(Source records)

====================

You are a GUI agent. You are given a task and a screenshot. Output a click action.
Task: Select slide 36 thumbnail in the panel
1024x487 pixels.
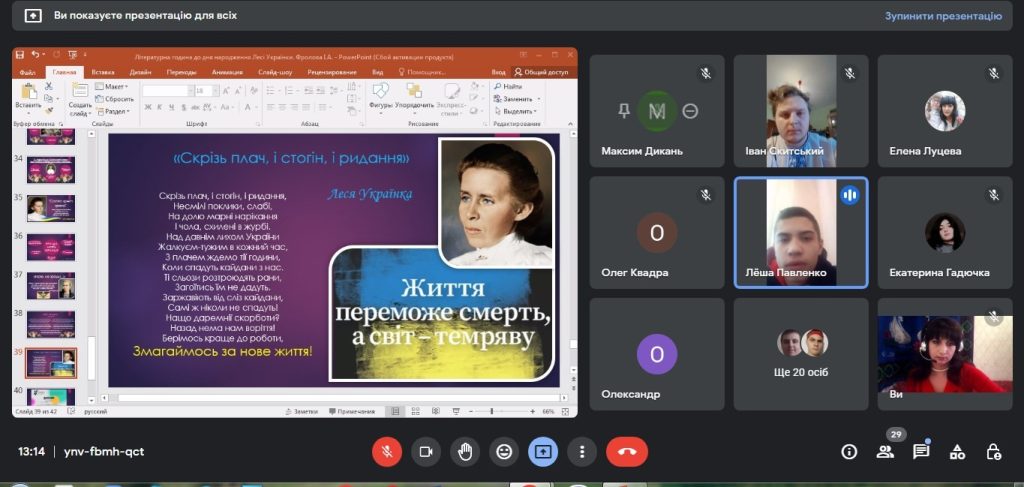click(x=50, y=245)
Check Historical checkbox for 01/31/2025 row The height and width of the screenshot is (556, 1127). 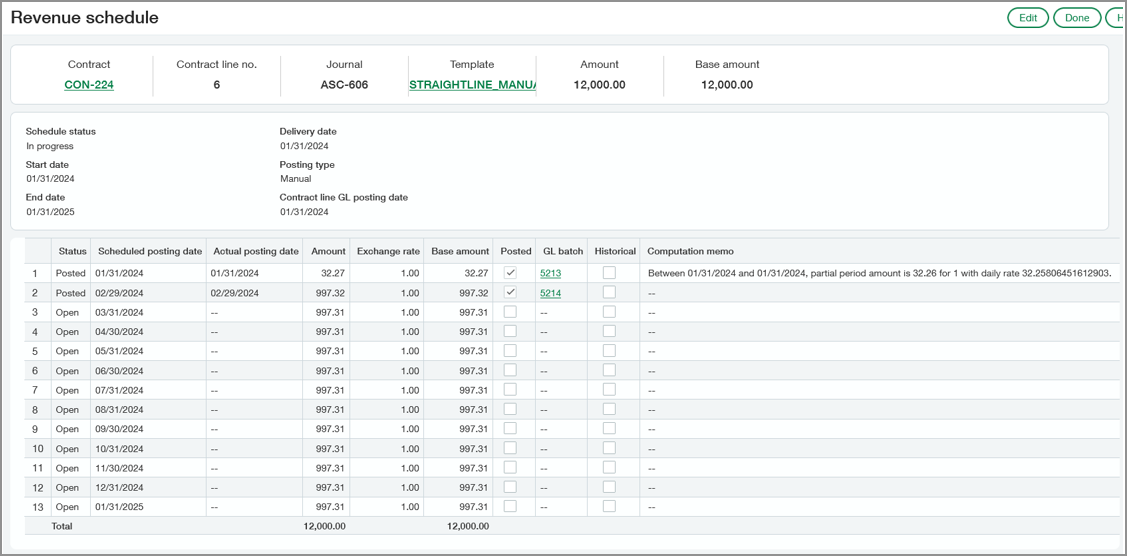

====================

▶ [Task directions]: Reproduce every record above exactly, omitting the pictures.

▶ [Written response]:
You are a GUI agent. You are given a task and a screenshot. Output a click action.
Task: Select slide 36 thumbnail in the panel
1024x487 pixels.
click(x=50, y=245)
Check Historical checkbox for 01/31/2025 row The height and width of the screenshot is (556, 1127). 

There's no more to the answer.